**SOURCE RECORDS**

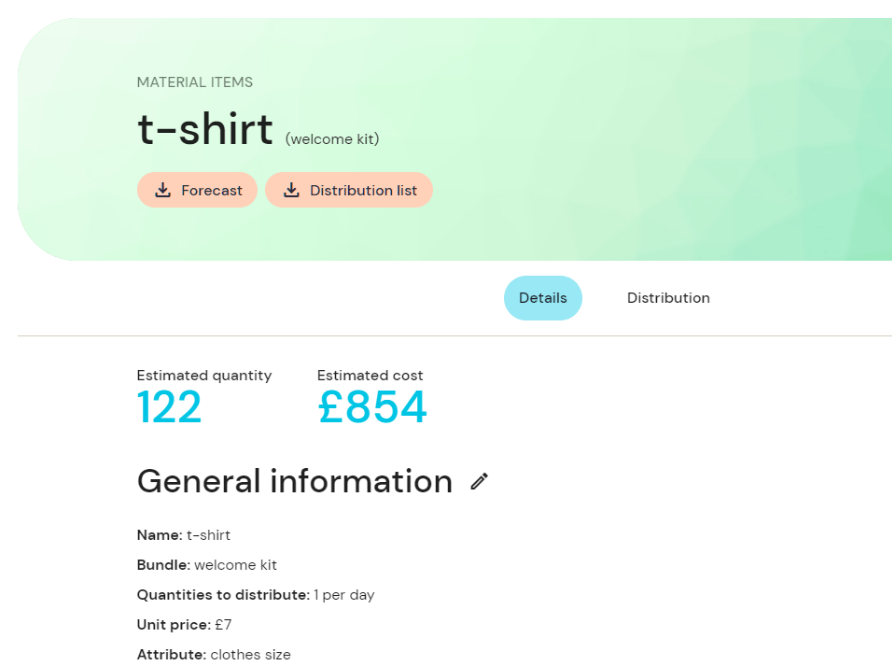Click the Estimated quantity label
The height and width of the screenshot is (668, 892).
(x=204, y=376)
--
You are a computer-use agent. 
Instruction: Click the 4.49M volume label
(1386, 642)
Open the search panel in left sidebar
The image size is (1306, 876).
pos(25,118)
==
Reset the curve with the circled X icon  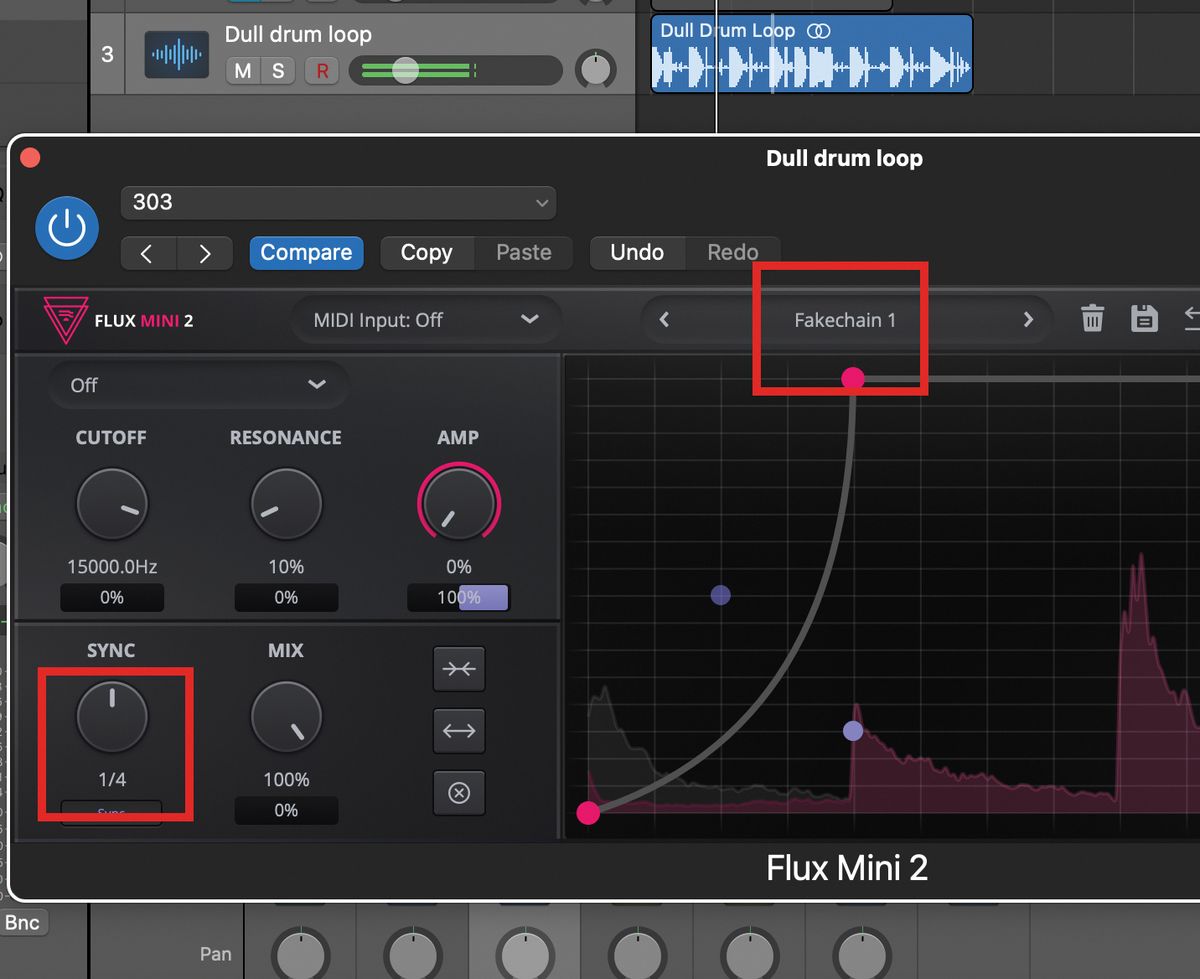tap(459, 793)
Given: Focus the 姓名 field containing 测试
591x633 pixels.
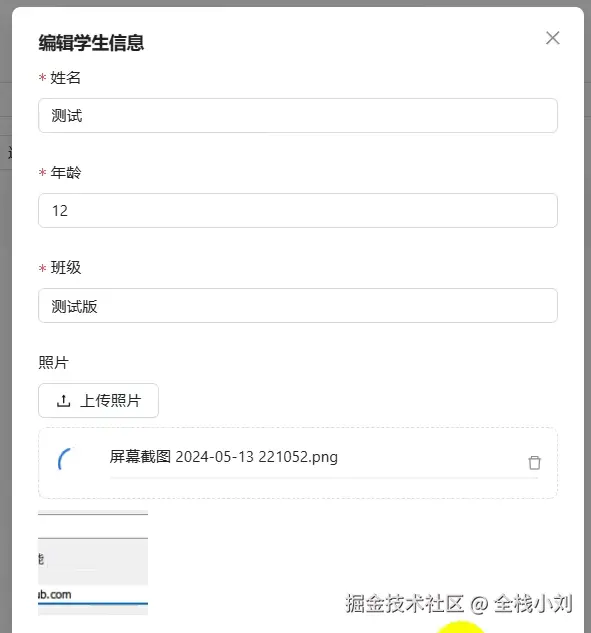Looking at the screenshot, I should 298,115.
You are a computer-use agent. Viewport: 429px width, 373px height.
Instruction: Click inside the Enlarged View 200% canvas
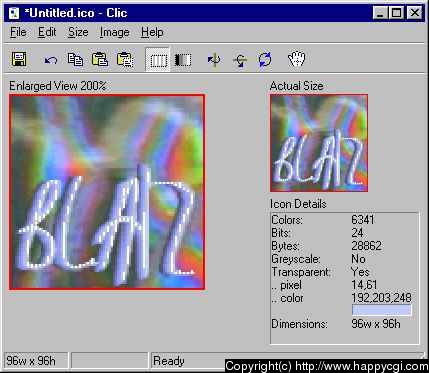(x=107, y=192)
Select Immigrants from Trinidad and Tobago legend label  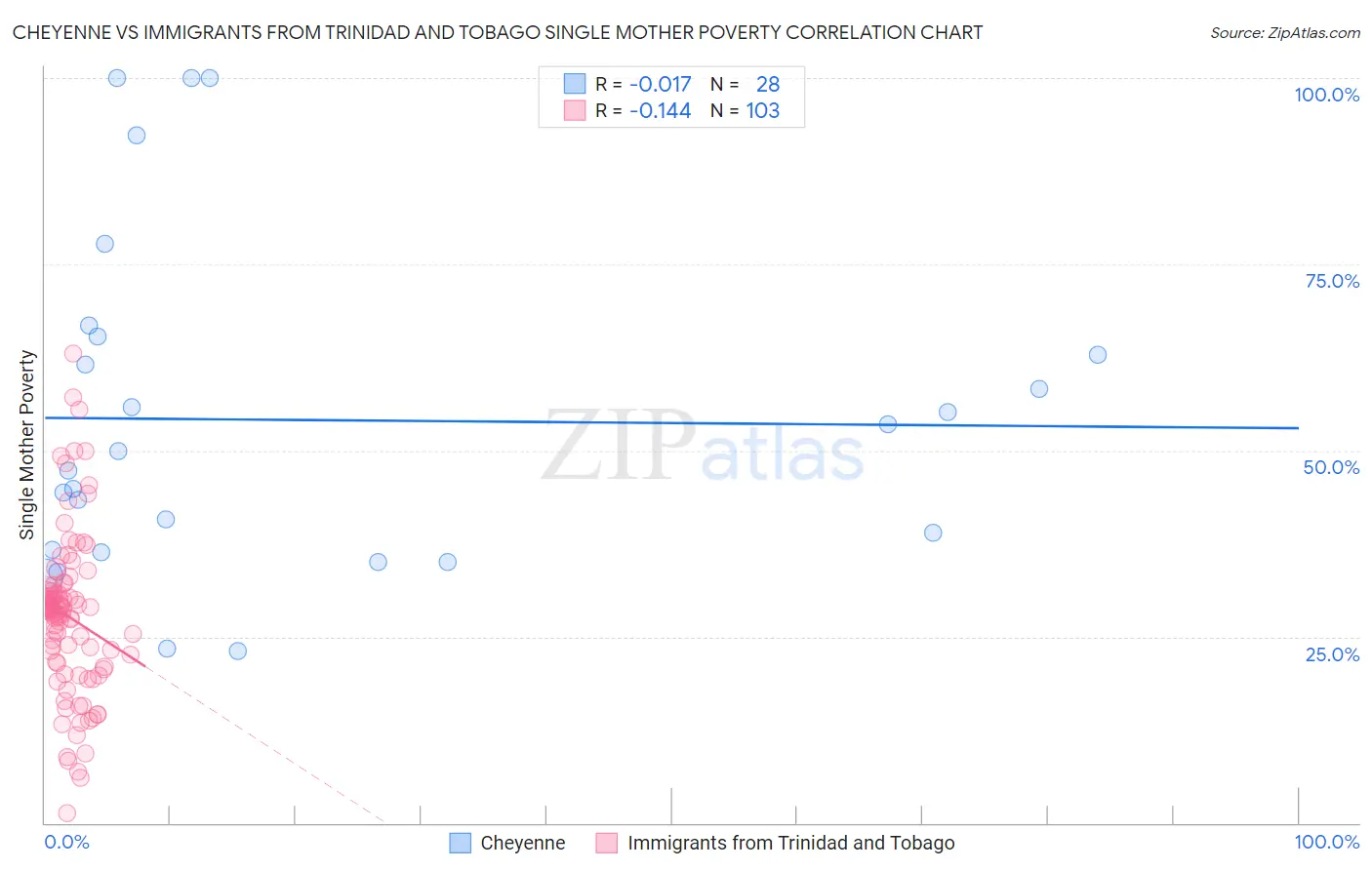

**TASK DESCRIPTION**
In the data above, retype only the stretch from the line with "591x633 pixels." through the line with "Select Immigrants from", word for word, and skip any pictures.

**OUTPUT OF THE EXERCISE**
591x633 pixels.
Looking at the screenshot, I should 298,115.
You are a computer-use agent. Viewport: 429px width, 373px height.
Instruction: Click inside the Enlarged View 200% canvas
(x=107, y=192)
Select Immigrants from Trinidad and Tobago legend label  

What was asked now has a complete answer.